Requirement 1: Print the rows from the line containing "At what coordinates" through the line containing "Looking at the screenshot, I should (323, 14).", including both of those lines, and omit the pictures.
--- Start Source ---
TCA is a limited partnership with its principal offices located in Armonk, New York. Compl. ¶ 3. TCA is an investment manager for institutional investors and, in this capacity, it created the Trust and served as the agent of Truman 2012 SC2, LLC (the "Depositor"). Id. ¶ 8. As the Depositor's agent, TCA identified potential residential mortgage investments and then facilitated their purchase. Id. Once purchased, these mortgage investments were deposited into the Trust, which TCA subsequently managed. Id. U.S. Bank's involvement in this lawsuit is as the legal title trustee and participation agent for the Trust; it sues in this capacity and not as an individual actor. Id. ¶ 4. Nationstar is a mortgage servicer that services nearly 650,000 mortgages with a total unpaid principal balance of over $100 billion. Id. ¶ 9. Defendant's offices are located in New York, New York, and it is a registered mortgage banker licensed by the New York Banking Department. Id. ¶ 6.
--- End Source ---
--- Start Rows ---
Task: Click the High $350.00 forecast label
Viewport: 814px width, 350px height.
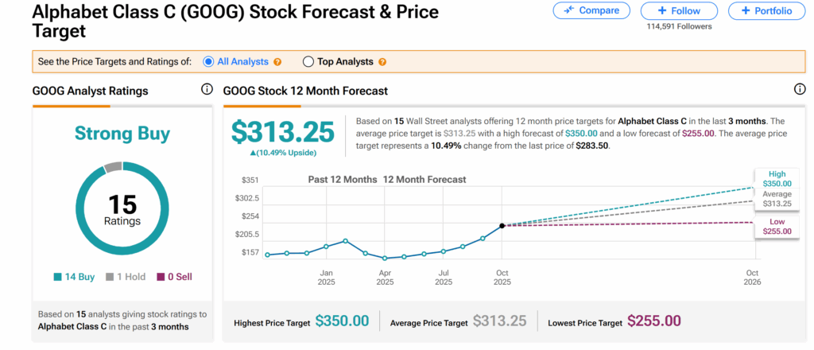Action: (777, 178)
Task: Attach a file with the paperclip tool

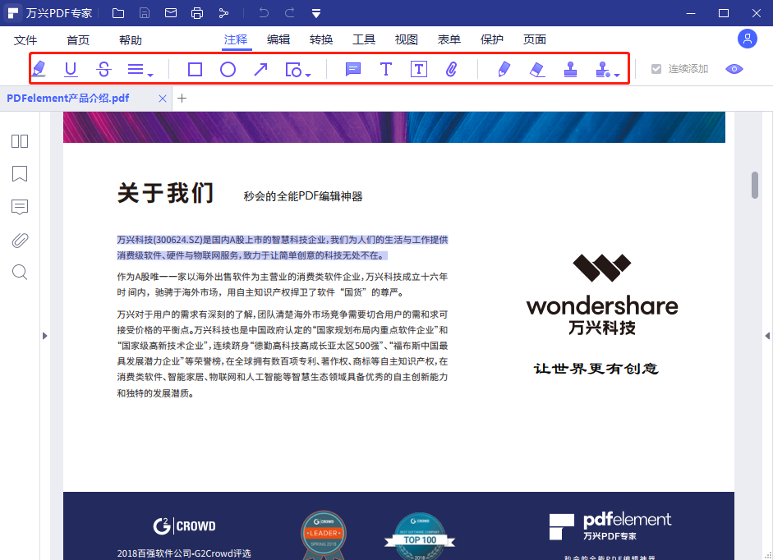Action: pyautogui.click(x=450, y=70)
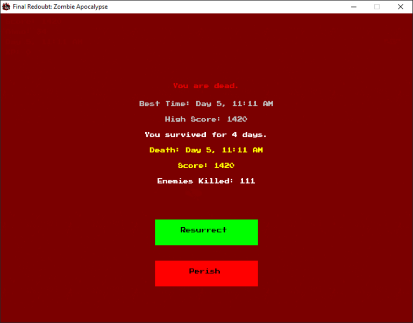Click the yellow 1420 score value
413x323 pixels.
tap(224, 166)
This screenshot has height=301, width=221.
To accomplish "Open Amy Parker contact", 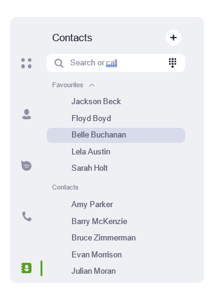I will pos(92,204).
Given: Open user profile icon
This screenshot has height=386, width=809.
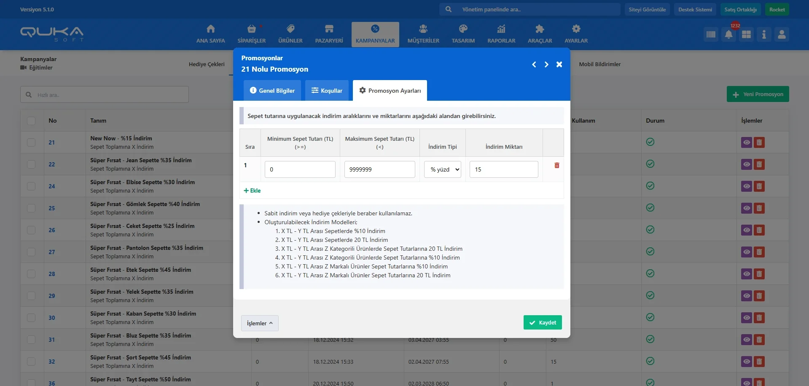Looking at the screenshot, I should [782, 35].
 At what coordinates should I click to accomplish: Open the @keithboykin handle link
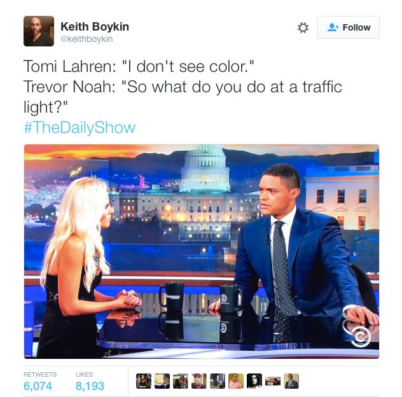[x=87, y=39]
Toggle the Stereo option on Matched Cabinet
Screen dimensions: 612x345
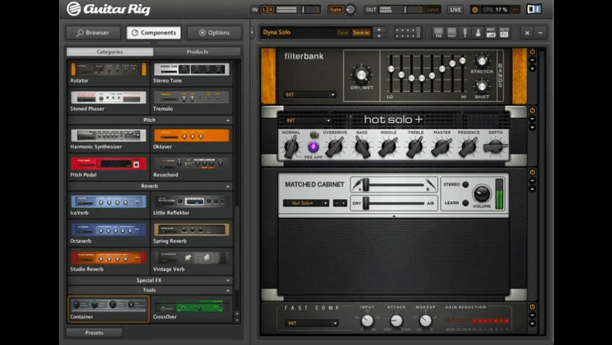coord(466,184)
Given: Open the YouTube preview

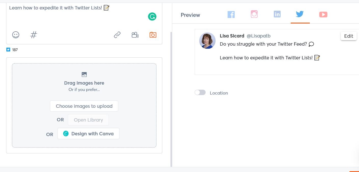Looking at the screenshot, I should (323, 14).
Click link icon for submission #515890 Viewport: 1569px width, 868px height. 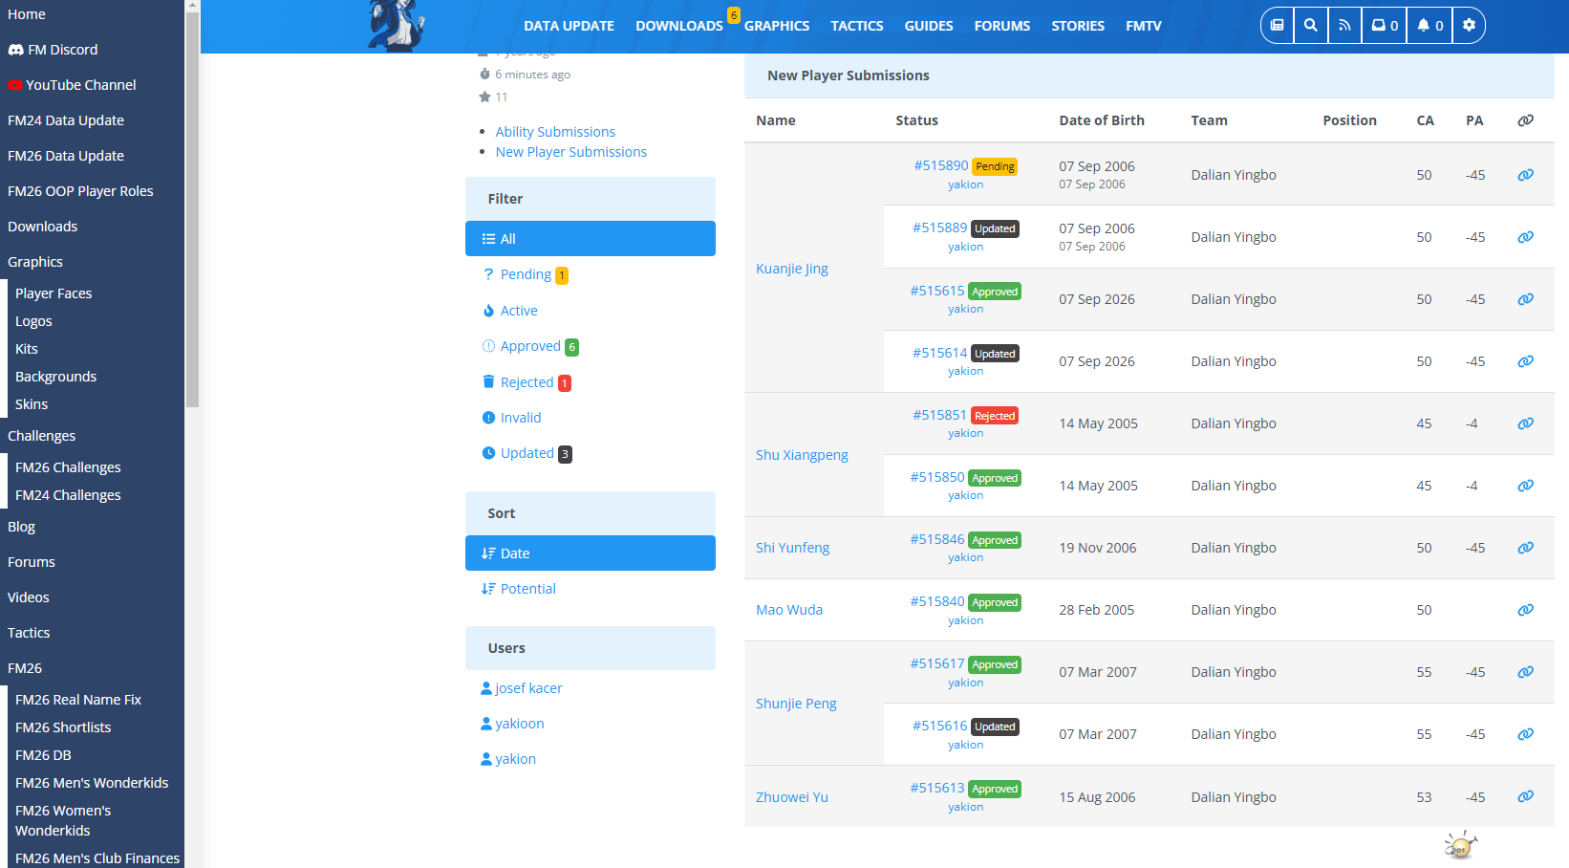tap(1525, 175)
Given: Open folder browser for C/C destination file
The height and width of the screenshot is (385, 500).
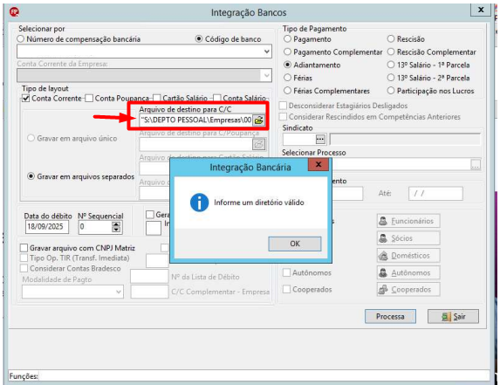Looking at the screenshot, I should pyautogui.click(x=258, y=120).
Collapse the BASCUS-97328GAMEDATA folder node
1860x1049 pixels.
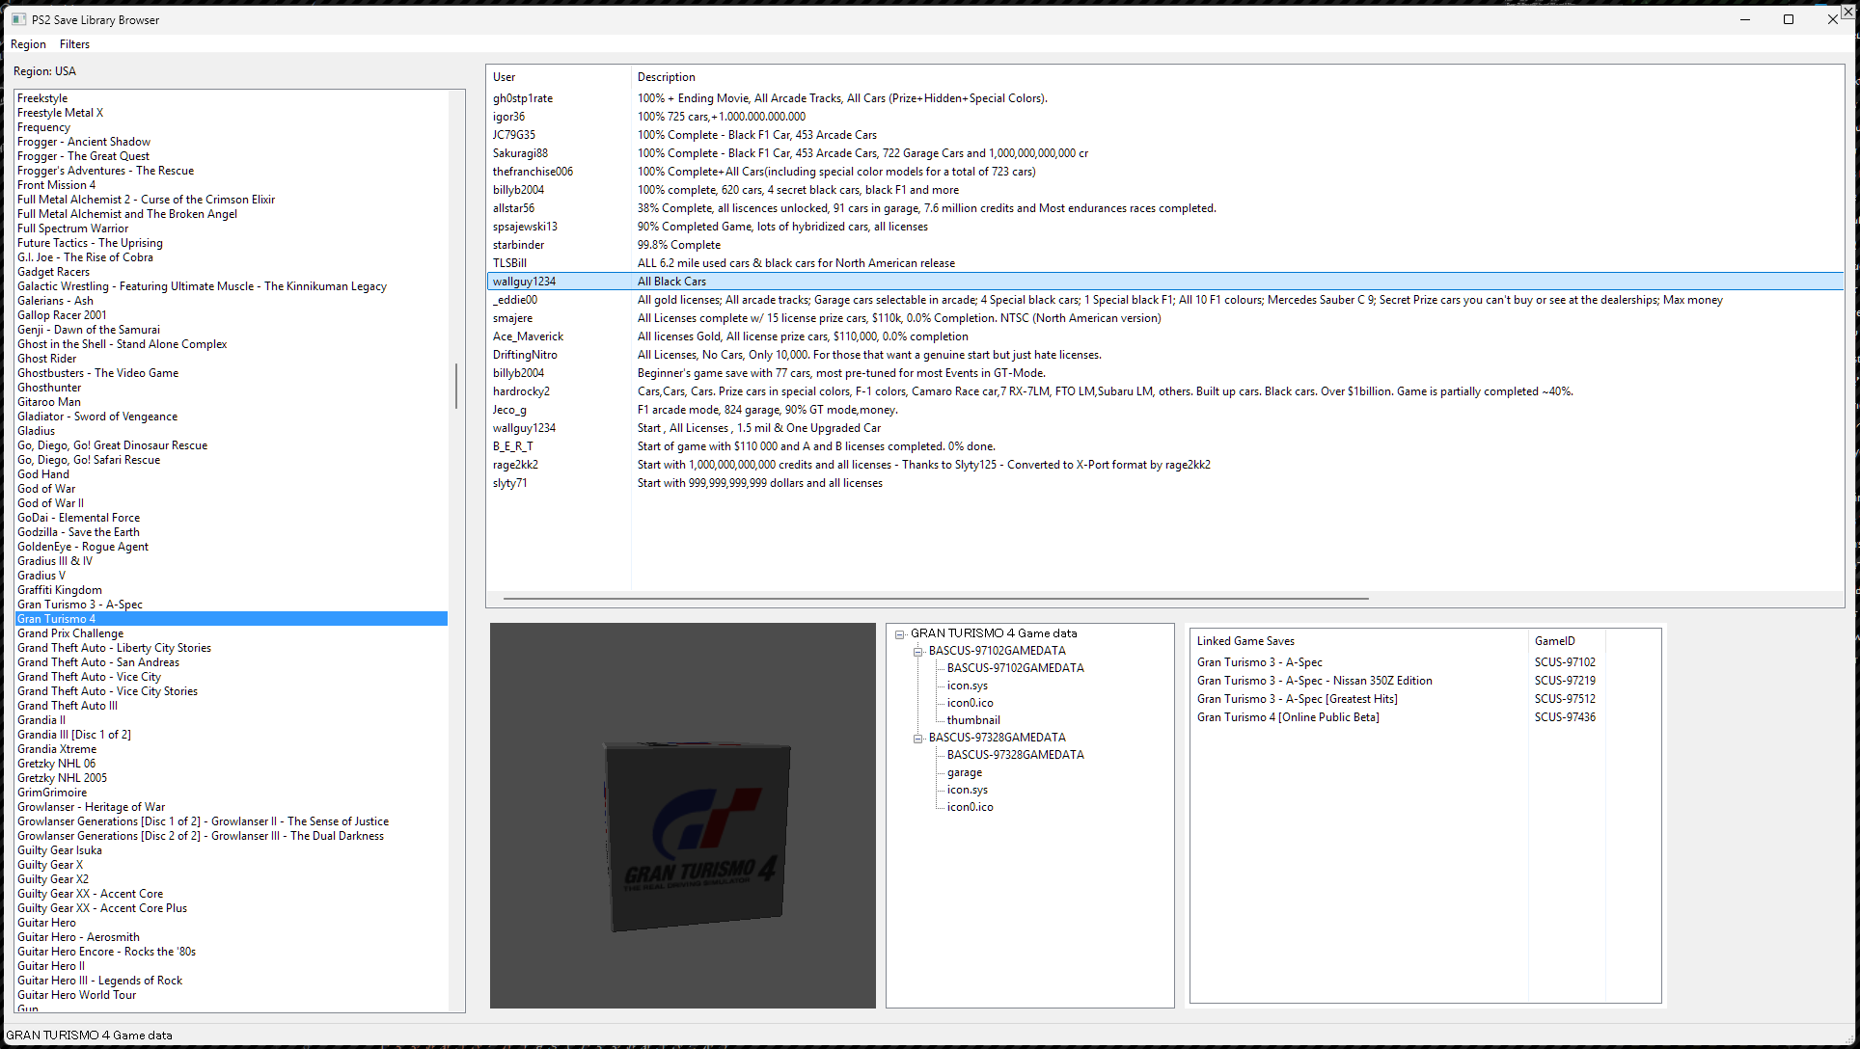(x=918, y=739)
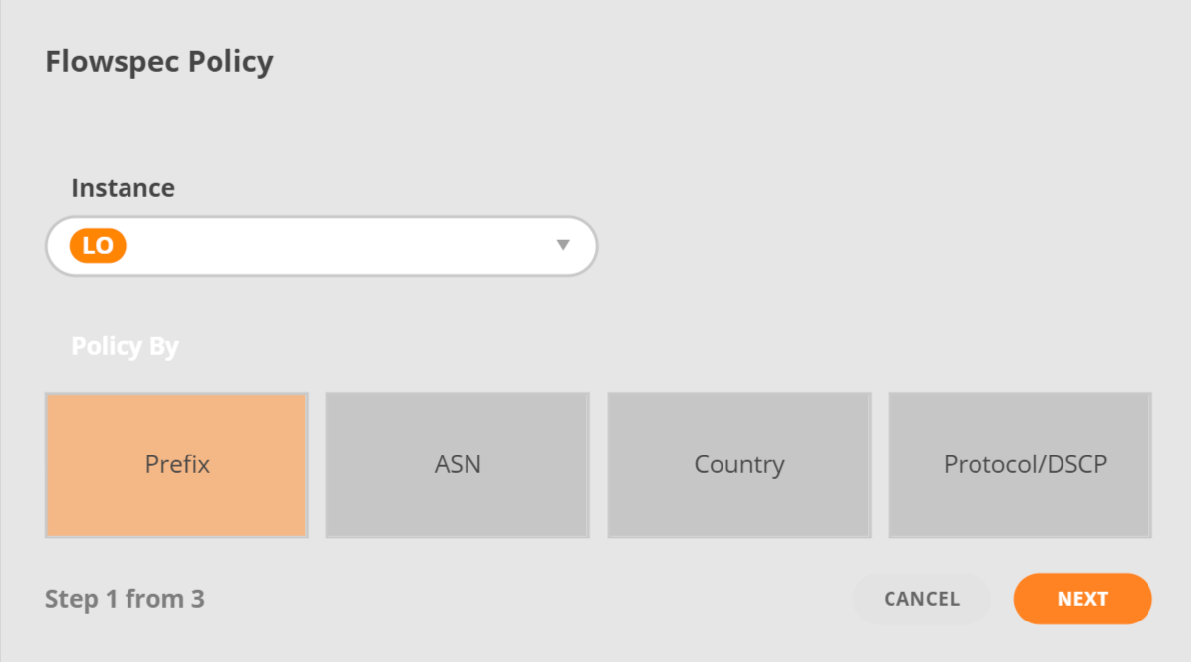Click the orange NEXT button
The width and height of the screenshot is (1191, 662).
tap(1082, 599)
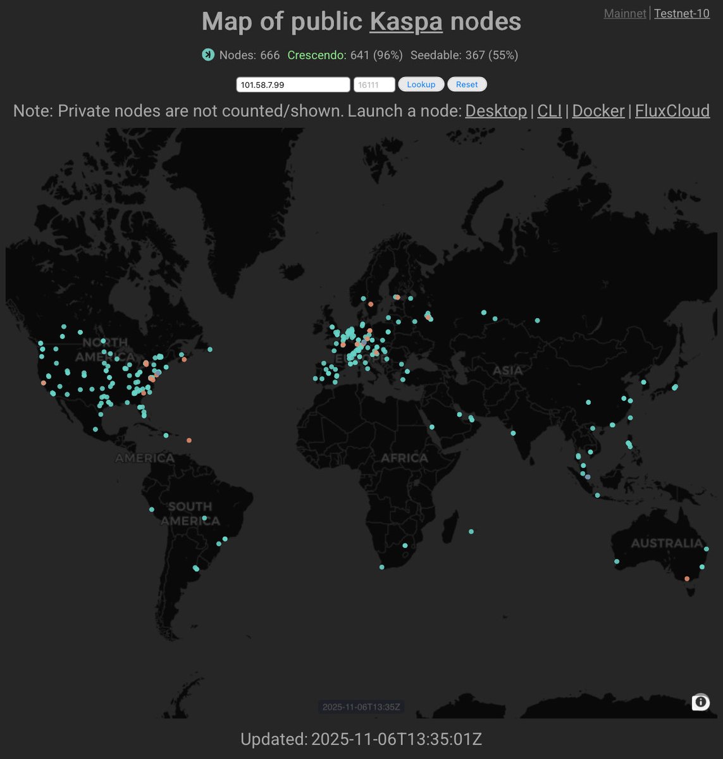The height and width of the screenshot is (759, 723).
Task: Click the Kaspa logo next to node count
Action: 207,55
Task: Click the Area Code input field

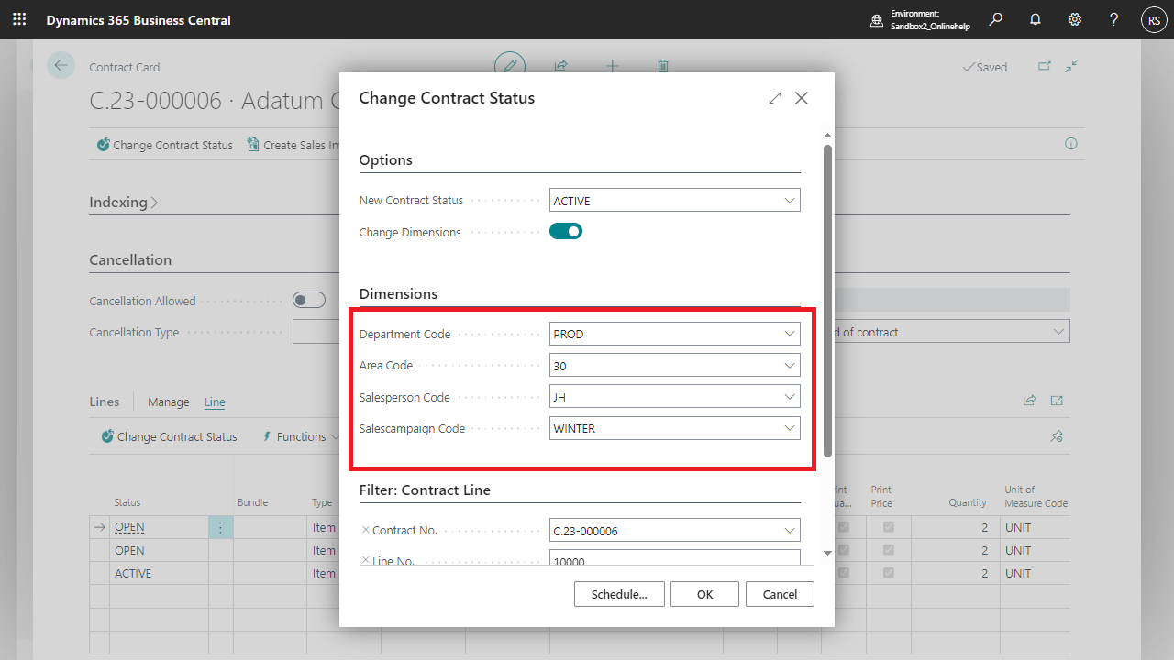Action: (x=665, y=366)
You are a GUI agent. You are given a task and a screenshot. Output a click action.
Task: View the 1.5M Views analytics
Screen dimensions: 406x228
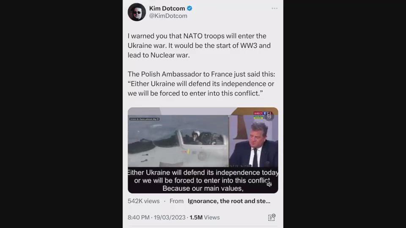coord(205,217)
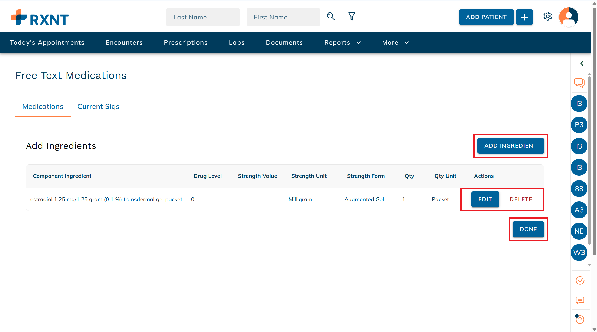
--- End Rows ---
Requirement 2: Continue the passage about the parties to the mortgage trust lawsuit from where it stops.

Output 1:
 At what coordinates should I click to accomplish: Open the @keithboykin handle link
[x=87, y=39]
Toggle the Stereo option on Matched Cabinet
Screen dimensions: 612x345
coord(466,184)
Given: Open the YouTube preview

Looking at the screenshot, I should (323, 14).

Output 2:
In or about January 2013, Nationstar enlisted Auction.com, a provider of online real estate auction services, to conduct a series of auctions for the sale of many non-performing residential mortgages, which were grouped into pools and offered to bidders. Id. ¶¶ 12, 16. In each of the auctions, Nationstar established a minimum sale, or "reserve," price in advance of bidding; if the final bid did not exceed this price, the mortgages would not be sold, even to the highest bidder. See id. ¶ 14. On or about January 23, 2013, Auction.com published the Reserve Auction Terms and Conditions (the "Auction Terms") which would govern the Nationstar auctions, and TCA registered as an auction bidder on the same date. Id. ¶¶ 17, 19; see also id. Ex. 1. Plaintiffs and defendant agree that all parties to the instant dispute were bound by the Auction Terms. See Def. Nationstar Mortg. LLC's Mem. of Law in Supp. of Mot. to Dismiss the Compl. ("Def.'s Mem.") at 5-7; Pls.' Mem. in Opp'n to Def.'s Mot. to Dismiss the Compl. ("Pls.' Opp'n") at 5.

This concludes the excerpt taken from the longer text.